A administração fala abertamente num objetivo de longo prazo: chegar um dia a 1 mil milhão de euros em vendas anuais, com crescimento orgânico na faixa dos “mid-teens” e uma melhoria gradual das margens. Esse percurso pressupõe que a visão noturna e a deteção continuem a ser rubricas centrais dos orçamentos militares europeus e aliados ao longo da década de 2030.

O que a visão noturna realmente muda no campo de batalha

Para a maioria das pessoas, visão noturna faz lembrar imagens esverdeadas de filmes de ação. No campo de batalha, a diferença é muito mais prática. Unidades equipadas com dispositivos fiáveis e de alta resolução podem operar com mais agressividade à noite, manobrar com menos risco de emboscada e manter a pressão sobre um adversário sem equipamento equivalente.

Quando ambos os lados têm visão noturna moderna, a tática muda outra vez.

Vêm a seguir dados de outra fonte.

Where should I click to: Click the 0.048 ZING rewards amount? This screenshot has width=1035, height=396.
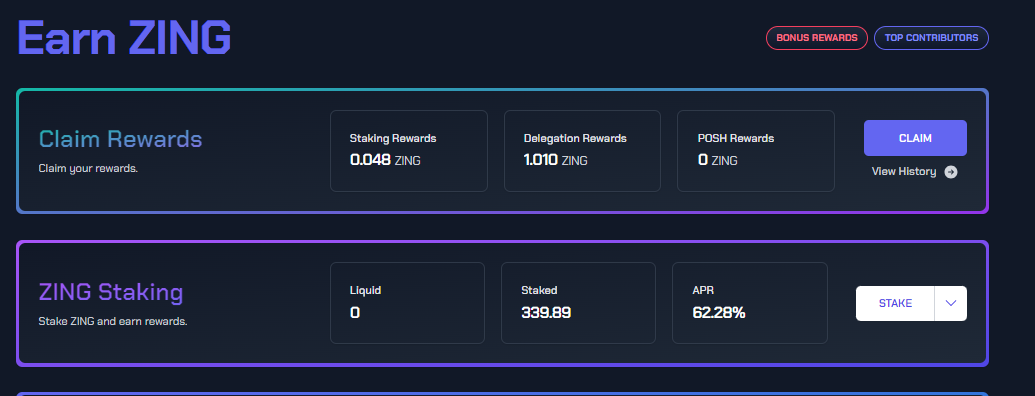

Camuflagem, assinatura térmica, disciplina de emissões e coordenação de drones passam a ser decisivos. O tubo nos óculos de um soldado é apenas um nó dentro de uma rede maior de sensores, rádios e software que procura dar aos comandantes uma imagem constante do combate.

Termos-chave que os leitores podem ouvir com mais frequência

  • Tubo intensificador de imagem: o componente central em muitos dispositivos de visão noturna que amplifica quantidades mínimas de luz, como a luz das estrelas, para produzir uma imagem utilizável.
  • Sensor multiespectral: um sensor que opera em várias partes do espetro eletromagnético (visível, infravermelho, etc.), permitindo melhor deteção em nevoeiro, fumo ou a longas distâncias.
  • OCCAR: organização europeia que gere projetos multinacionais de defesa, usada por países como França, Alemanha, Itália e outros para coordenar aquisições.

Numa futura crise em larga escala, os países que conseguirem juntar visão noturna produzida em massa com vigilância densa por drones e artilharia precisa poderão ganhar uma vantagem decisiva. O contrato liderado pela França para 200.000 tubos é uma peça dessa lógica. Mostra a passagem de pequenas séries para tropas de elite para quantidades de era industrial pensadas para exércitos inteiros.

Essa mudança traz riscos. Quanto mais as forças armadas dependerem de óticas e sensores sofisticados, mais expostas ficam a perturbações no abastecimento, a ciberataques nas linhas de produção ou a restrições à exportação. Ainda assim, para governos europeus preocupados com a agressividade russa e com a atenção dos EUA a deslocar-se para a Ásia, apostar num campeão europeu da visão noturna parece um risco calculado que vale a pena assumir.